#### [YOUR TASK]
Take the data below and copy exactly the lines starting at the one with "Open the marketplace storefront icon" and finishing at the one with "Task: Click the '250-seat dining room' bullet", both included.
Segment Start: GIVEN INFORMATION
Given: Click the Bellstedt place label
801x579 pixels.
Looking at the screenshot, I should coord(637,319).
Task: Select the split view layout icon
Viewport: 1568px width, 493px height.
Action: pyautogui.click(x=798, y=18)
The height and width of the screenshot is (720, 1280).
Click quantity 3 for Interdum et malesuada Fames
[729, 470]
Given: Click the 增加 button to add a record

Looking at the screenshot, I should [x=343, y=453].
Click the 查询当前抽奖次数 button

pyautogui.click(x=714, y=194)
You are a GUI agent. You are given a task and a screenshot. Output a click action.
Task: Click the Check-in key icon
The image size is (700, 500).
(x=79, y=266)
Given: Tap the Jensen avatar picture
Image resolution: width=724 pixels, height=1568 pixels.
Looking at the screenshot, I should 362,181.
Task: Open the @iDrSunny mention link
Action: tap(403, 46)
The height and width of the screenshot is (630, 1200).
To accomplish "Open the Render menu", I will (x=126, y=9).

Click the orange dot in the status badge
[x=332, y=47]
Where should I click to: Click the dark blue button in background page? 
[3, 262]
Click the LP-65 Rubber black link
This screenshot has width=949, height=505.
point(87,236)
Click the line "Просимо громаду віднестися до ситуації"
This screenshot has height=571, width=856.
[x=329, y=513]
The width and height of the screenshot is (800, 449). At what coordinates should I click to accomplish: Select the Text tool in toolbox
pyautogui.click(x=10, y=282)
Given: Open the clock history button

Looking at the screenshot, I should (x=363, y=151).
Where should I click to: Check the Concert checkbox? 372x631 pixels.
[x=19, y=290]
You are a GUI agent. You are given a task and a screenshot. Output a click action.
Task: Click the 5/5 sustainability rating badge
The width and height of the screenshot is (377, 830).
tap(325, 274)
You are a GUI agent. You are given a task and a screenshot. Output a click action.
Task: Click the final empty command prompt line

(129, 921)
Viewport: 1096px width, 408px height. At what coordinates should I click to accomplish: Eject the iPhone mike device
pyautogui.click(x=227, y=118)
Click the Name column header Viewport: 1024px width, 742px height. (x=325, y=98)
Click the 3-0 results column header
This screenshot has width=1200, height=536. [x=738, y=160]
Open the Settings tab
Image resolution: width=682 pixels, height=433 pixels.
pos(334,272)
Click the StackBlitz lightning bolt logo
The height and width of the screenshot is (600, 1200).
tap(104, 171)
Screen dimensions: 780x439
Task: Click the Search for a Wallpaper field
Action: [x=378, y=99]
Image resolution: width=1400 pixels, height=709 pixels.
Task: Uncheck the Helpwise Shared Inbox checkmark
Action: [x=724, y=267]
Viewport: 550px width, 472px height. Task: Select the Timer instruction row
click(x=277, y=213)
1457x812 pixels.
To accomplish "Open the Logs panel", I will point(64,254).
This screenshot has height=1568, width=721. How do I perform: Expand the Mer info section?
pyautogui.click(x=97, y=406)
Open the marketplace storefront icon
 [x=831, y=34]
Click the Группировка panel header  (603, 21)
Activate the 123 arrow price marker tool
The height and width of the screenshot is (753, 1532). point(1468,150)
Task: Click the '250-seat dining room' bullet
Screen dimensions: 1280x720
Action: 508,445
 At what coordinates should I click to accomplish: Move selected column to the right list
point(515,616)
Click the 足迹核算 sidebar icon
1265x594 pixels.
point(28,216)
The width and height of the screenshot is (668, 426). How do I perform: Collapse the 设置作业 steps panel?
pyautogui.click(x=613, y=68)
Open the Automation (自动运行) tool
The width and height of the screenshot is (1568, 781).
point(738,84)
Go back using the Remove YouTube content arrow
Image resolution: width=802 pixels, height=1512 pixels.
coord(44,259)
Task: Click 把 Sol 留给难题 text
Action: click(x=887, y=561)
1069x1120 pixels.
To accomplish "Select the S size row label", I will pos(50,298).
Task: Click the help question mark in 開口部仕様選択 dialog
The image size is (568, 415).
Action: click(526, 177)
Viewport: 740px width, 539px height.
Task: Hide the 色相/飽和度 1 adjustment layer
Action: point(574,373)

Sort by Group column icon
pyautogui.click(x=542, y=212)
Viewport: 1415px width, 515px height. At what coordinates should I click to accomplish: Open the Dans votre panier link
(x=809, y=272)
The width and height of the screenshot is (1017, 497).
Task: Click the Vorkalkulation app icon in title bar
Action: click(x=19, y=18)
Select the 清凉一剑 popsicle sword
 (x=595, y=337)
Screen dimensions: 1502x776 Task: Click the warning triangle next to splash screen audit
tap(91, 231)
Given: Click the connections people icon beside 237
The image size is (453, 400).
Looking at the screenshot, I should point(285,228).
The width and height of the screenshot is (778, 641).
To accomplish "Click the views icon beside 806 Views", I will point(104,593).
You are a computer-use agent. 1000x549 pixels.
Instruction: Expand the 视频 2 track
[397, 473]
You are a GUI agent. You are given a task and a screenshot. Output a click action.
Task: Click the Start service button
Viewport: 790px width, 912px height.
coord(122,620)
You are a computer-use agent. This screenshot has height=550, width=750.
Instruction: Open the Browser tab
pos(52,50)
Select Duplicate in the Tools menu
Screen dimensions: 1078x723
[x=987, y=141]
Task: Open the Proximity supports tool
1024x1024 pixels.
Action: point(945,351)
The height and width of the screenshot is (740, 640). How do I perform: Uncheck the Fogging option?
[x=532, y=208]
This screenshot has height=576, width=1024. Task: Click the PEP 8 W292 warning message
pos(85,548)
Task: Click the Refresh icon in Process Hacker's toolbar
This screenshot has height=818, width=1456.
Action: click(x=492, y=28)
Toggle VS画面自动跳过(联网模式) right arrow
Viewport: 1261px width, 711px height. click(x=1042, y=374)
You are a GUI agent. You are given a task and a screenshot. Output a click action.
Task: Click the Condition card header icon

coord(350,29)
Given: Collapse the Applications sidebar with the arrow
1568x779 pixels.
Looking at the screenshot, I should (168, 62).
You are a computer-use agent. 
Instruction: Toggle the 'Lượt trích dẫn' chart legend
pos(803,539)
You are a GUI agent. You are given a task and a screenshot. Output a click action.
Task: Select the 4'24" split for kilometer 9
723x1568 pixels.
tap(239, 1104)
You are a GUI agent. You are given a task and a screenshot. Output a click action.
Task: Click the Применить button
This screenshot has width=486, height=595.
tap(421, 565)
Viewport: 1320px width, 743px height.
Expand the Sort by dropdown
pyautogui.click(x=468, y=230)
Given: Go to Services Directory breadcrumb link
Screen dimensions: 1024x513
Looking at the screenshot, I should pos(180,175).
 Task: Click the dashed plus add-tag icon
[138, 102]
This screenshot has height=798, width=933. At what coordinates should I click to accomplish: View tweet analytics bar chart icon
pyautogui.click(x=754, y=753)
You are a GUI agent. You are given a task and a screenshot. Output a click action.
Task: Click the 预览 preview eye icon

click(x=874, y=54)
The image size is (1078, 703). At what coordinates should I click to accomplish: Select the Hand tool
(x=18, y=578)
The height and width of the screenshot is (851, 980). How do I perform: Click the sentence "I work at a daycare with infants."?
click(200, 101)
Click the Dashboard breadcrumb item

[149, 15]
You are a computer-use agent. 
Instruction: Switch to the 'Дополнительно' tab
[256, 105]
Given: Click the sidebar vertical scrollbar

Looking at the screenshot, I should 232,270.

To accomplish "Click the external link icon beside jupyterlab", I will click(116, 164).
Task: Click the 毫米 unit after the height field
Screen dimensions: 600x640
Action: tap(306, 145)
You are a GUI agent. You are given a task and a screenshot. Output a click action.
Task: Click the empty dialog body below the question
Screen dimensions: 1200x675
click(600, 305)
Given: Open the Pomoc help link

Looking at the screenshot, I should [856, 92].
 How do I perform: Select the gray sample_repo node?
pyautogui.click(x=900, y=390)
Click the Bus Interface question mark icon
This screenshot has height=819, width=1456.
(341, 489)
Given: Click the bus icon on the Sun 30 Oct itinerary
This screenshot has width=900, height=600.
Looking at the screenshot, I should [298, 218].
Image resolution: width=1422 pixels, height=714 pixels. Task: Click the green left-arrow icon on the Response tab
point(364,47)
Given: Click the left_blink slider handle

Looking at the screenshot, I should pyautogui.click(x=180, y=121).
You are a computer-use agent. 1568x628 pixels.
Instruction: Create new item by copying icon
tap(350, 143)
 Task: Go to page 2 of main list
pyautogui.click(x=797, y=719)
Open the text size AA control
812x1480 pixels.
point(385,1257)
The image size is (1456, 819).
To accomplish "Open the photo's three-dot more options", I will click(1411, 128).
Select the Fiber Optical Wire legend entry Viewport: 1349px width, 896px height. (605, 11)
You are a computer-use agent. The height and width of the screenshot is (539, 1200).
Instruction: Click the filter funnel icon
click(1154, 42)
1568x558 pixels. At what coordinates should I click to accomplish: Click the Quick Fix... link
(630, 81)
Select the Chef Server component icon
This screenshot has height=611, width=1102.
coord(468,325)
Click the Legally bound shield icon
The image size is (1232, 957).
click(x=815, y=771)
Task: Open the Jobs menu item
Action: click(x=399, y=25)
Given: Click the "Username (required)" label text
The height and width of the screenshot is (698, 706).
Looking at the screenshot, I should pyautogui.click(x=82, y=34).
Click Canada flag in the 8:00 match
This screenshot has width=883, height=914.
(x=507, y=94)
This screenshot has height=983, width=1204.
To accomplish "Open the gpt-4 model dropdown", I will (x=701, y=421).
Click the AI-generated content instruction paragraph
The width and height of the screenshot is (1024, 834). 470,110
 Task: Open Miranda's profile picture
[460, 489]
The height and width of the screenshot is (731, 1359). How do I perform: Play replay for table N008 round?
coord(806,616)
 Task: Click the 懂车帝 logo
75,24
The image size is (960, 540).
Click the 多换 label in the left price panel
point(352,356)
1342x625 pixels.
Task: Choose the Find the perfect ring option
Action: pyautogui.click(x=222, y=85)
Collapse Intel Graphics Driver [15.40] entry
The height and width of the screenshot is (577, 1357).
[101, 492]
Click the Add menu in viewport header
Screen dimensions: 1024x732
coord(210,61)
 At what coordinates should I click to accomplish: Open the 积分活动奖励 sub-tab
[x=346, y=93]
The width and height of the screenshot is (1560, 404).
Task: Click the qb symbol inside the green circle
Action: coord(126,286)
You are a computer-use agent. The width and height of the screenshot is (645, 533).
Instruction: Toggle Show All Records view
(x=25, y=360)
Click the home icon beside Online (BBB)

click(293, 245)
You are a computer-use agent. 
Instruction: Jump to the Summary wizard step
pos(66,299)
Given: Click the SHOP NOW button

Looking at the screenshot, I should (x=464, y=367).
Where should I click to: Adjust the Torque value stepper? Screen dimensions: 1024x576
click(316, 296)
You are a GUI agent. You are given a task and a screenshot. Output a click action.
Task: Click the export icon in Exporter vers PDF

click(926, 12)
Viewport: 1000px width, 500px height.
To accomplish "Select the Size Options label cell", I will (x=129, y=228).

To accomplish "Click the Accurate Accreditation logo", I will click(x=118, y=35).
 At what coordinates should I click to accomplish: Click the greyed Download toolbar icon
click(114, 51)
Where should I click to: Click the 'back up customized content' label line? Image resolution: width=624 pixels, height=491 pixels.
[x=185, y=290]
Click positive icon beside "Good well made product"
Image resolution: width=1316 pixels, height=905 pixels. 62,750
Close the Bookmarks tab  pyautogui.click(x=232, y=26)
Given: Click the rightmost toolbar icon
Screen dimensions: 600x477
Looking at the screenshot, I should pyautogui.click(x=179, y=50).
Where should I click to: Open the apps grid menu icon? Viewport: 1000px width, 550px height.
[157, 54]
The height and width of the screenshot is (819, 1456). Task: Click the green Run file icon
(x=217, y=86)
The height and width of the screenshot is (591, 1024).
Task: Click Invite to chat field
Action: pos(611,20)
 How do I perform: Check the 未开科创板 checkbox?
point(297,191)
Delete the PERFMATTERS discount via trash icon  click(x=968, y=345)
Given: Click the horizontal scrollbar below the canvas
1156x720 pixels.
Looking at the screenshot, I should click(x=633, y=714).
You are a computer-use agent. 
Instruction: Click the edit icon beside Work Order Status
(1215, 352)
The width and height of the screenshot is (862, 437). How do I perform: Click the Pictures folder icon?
Segment End: GIVEN INFORMATION
#### [FINISHED EXERCISE]
Open the marketplace storefront icon
 [x=831, y=34]
Click the Группировка panel header  (603, 21)
Activate the 123 arrow price marker tool
The height and width of the screenshot is (753, 1532). point(1468,150)
Task: Click the '250-seat dining room' bullet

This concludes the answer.